Al contrario di Peko, Fuyuhiko aveva appena iniziato a dar sfogo ai propri pensieri; così, approfittando del silenzio della ragazza, continuò: - Non so da quanto, ma so che l’ho capito quando stavi per andare via. Avrei voluto urlarlo quando Monokuma ti ha portata via; avrei dovuto confessarlo mentre mi facevi da scudo per l’ultima volta. In realtà mi sarei dovuto fare avanti quando Hinata ti ha risvegliata ma, anche lì, non ho avuto il coraggio.
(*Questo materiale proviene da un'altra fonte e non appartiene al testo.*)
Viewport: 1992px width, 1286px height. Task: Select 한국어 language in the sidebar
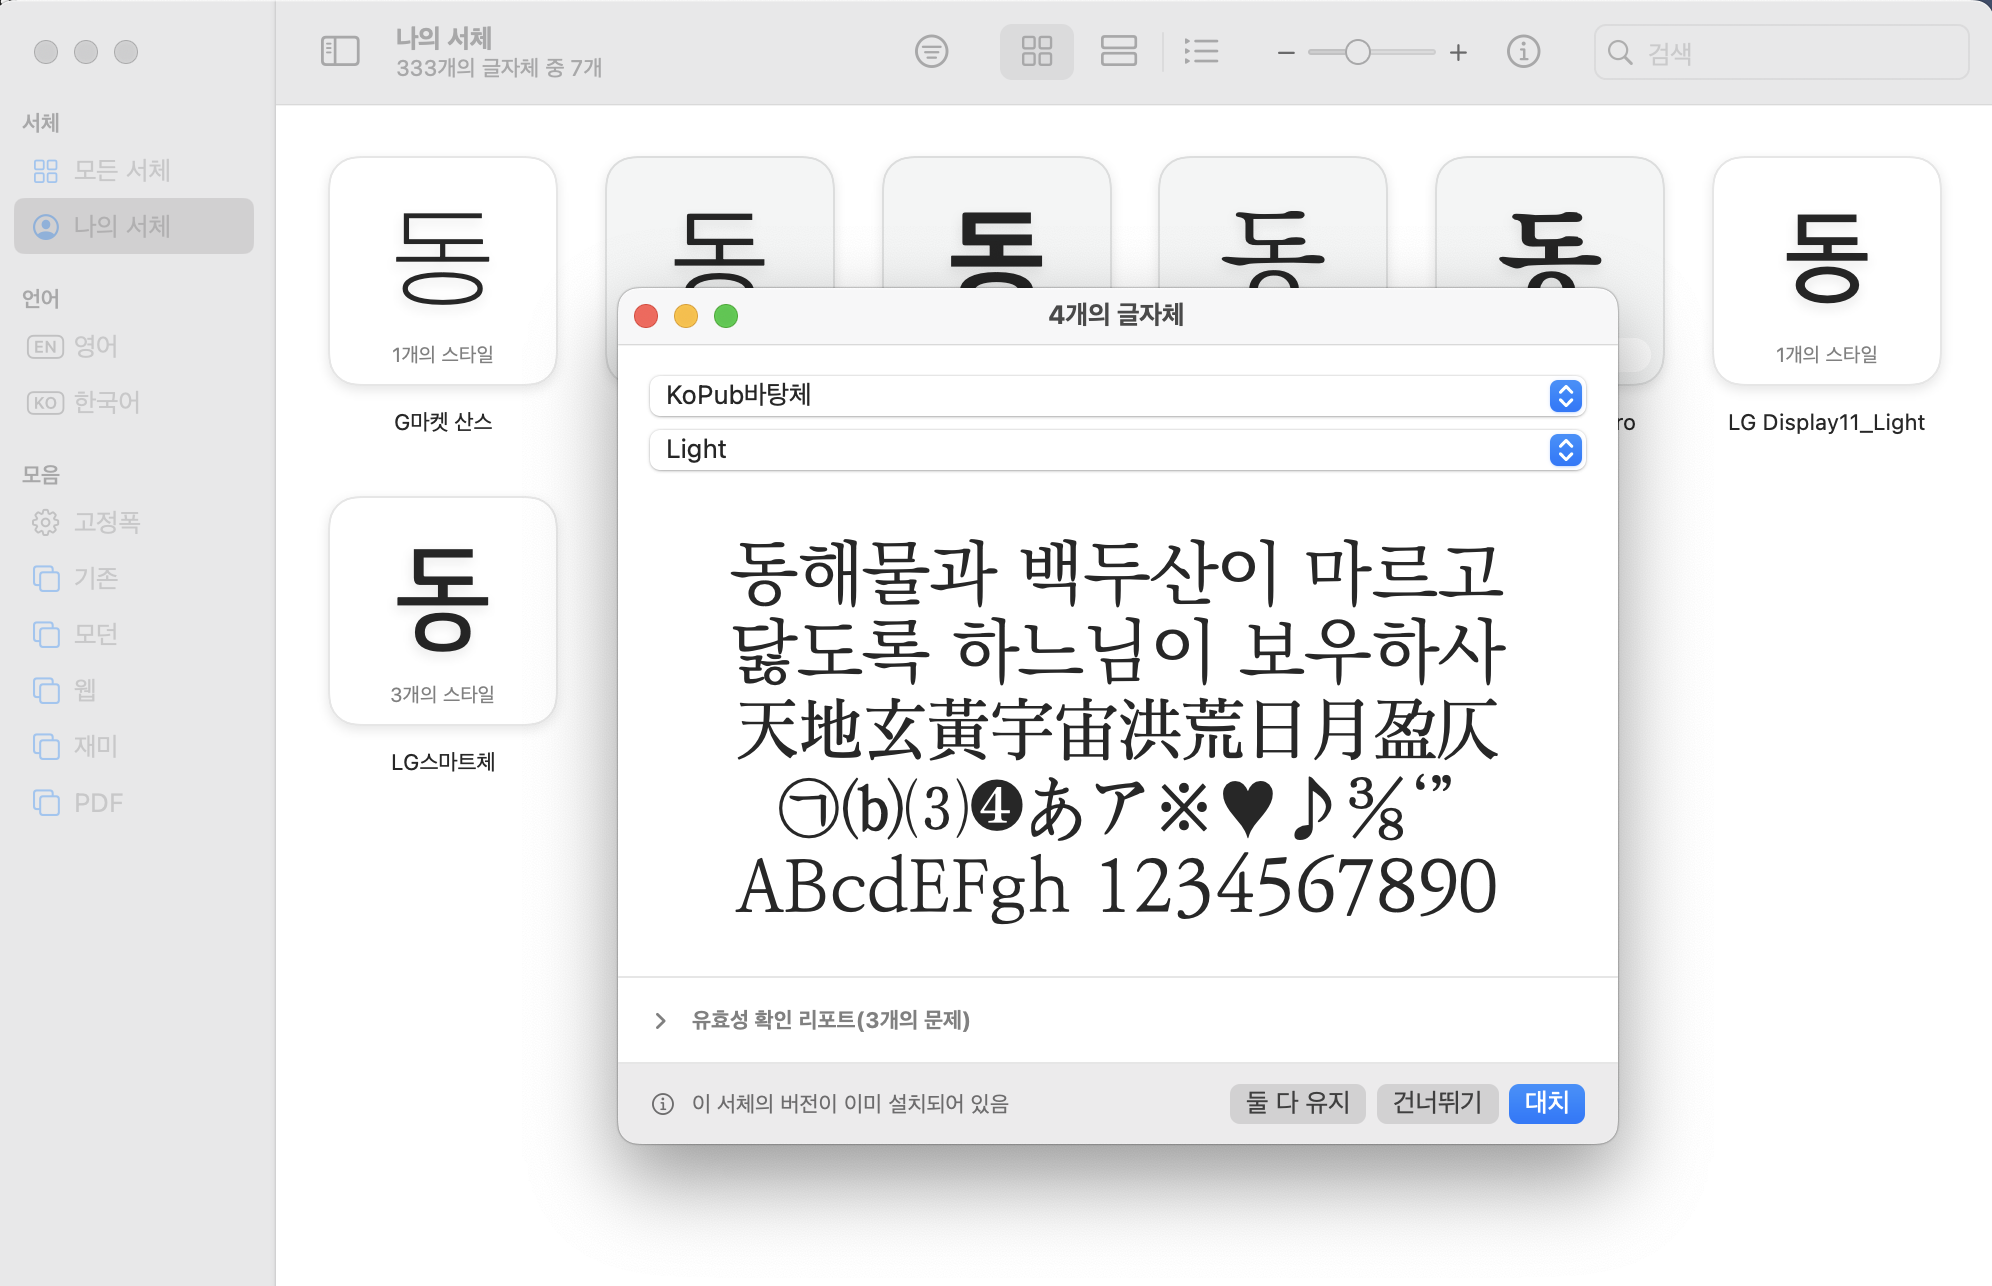pyautogui.click(x=106, y=402)
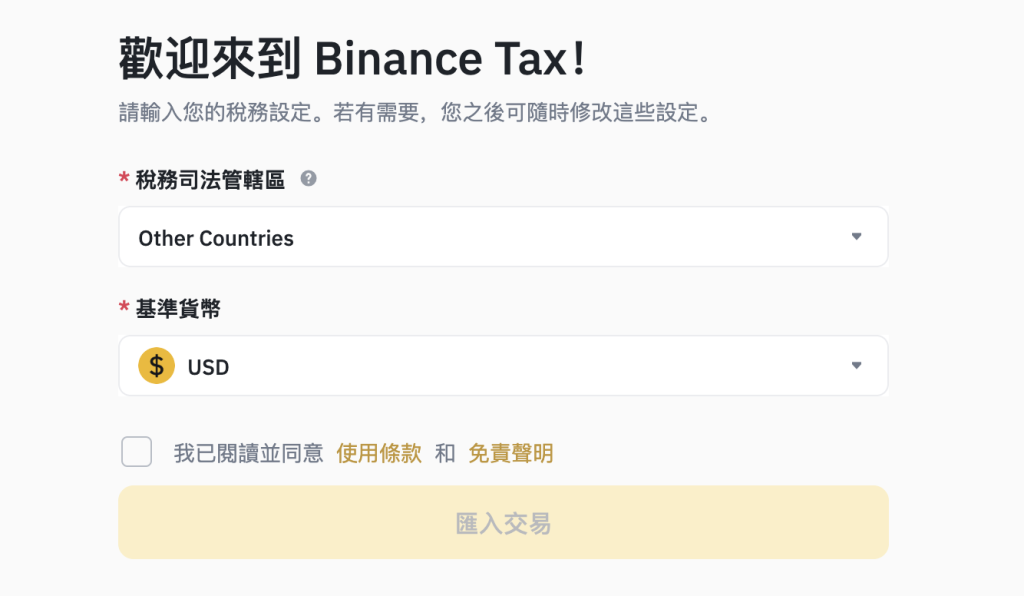This screenshot has width=1024, height=596.
Task: Click the red asterisk before 稅務司法管轄區
Action: (x=124, y=179)
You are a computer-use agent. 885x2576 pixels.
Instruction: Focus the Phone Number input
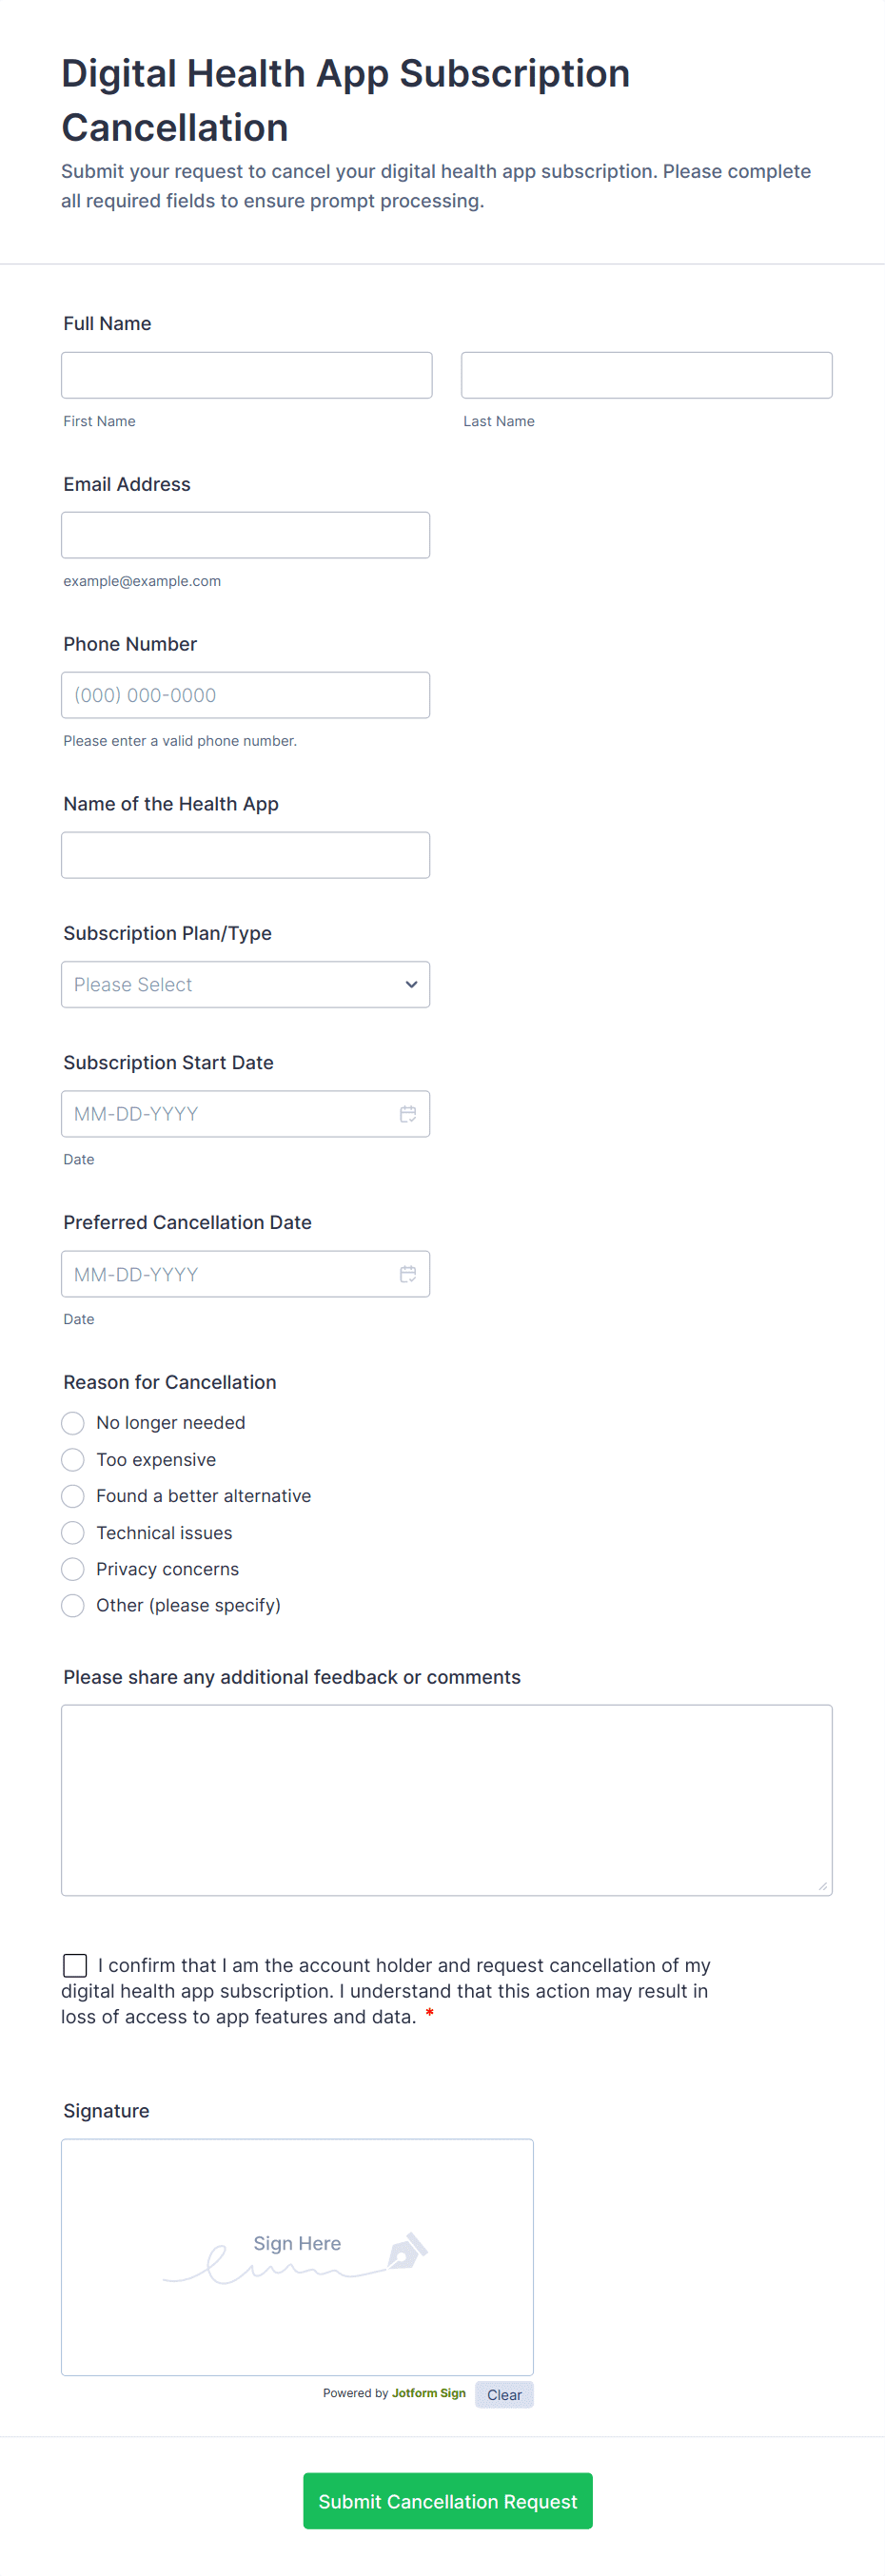point(245,695)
Quindi te lo dico qui… -, stringendo entrambe le mani di Peko fra le sue e guardandola negli occhi, Fuyuhiko ripeté ancora: - Io ti amo, Peko Pekoyama, e adesso che sei davvero qui non voglio passare mai più un giorno senza di te.

- Fuyuhiko…

- Mi hai chiamato per nome… -, constatò lui più a se stesso che a lei, - è la prima volta che lo fai. 

Il calore nel petto di Peko si era ormai espanso in tutto il suo corpo e, senza che lei se ne accorgesse, un sorriso sincero si fece strada sul suo viso. In presenza di Fuyuhiko sorridere non sembrava poi così difficile. 

Nonostante tutta la felicità che Peko provava in quel momento, non riusciva ancora a trovare la giusta risposta. Così decise di agire ancora d’istinto e fece l’unica cosa che le pareva adatta e, allo stesso tempo, desiderata: si sporse verso il ragazzo e lo baciò.

Fu un bacio timido e veloce, quasi fossero ancora due bambini. Peko non era esperta di questioni romantiche: Fuyuhiko era stato il suo primo e unico amore e, per tutta la vita, si era limitata ad essere la sua ombra pur di stargli vicina. Tutte quelle esperienze erano nuove per lei.

Fuyuhiko, dal canto suo, non obiettò e la lasciò fare. Quando Peko si allontanò, lui le mise una mano dietro la testa e l’attirò ancora a sé, iniziando un secondo bacio molto diverso dal primo: più lungo e più passionale. 

Cullata dalle emozioni, Peko chiuse gli occhi e mise una mano sulla spalla di Fuyuhiko, abbandonandosi totalmente a lui. Assaporò ogni attimo, cercando di memorizzare la sensazione che le davano le labbra di Fuyuhiko unite alle sue. E questo perché una minuscola parte di sé temeva potesse trattarsi di un altro sogno. 

Il bacio terminò troppo presto ed entrambi rimasero a fissarsi, ansimanti e arrossati. Le espressioni soddisfatte dei ragazzi non lasciavano trasparire ulteriori dubbi: grazie a quell’ultimo bacio, non restavano più risposte in sospeso. Tutto risultò più chiaro per entrambi.

- E comunque, sì -, disse Fuyuhiko senza smettere di guardarla, - facciamo qualcosa insieme.

Peko non sapeva se con quel ‘’facciamo qualcosa insieme’’ lui intendesse la stessa cosa che aveva proposto lei, ma le andava benissimo lo stesso. Ancora in trance per quello che era successo, si alzò in piedi e si lasciò guidare da Fuyuhiko verso la stanza di quest’ultimo, da cui entrambi uscirono solo la mattina successiva.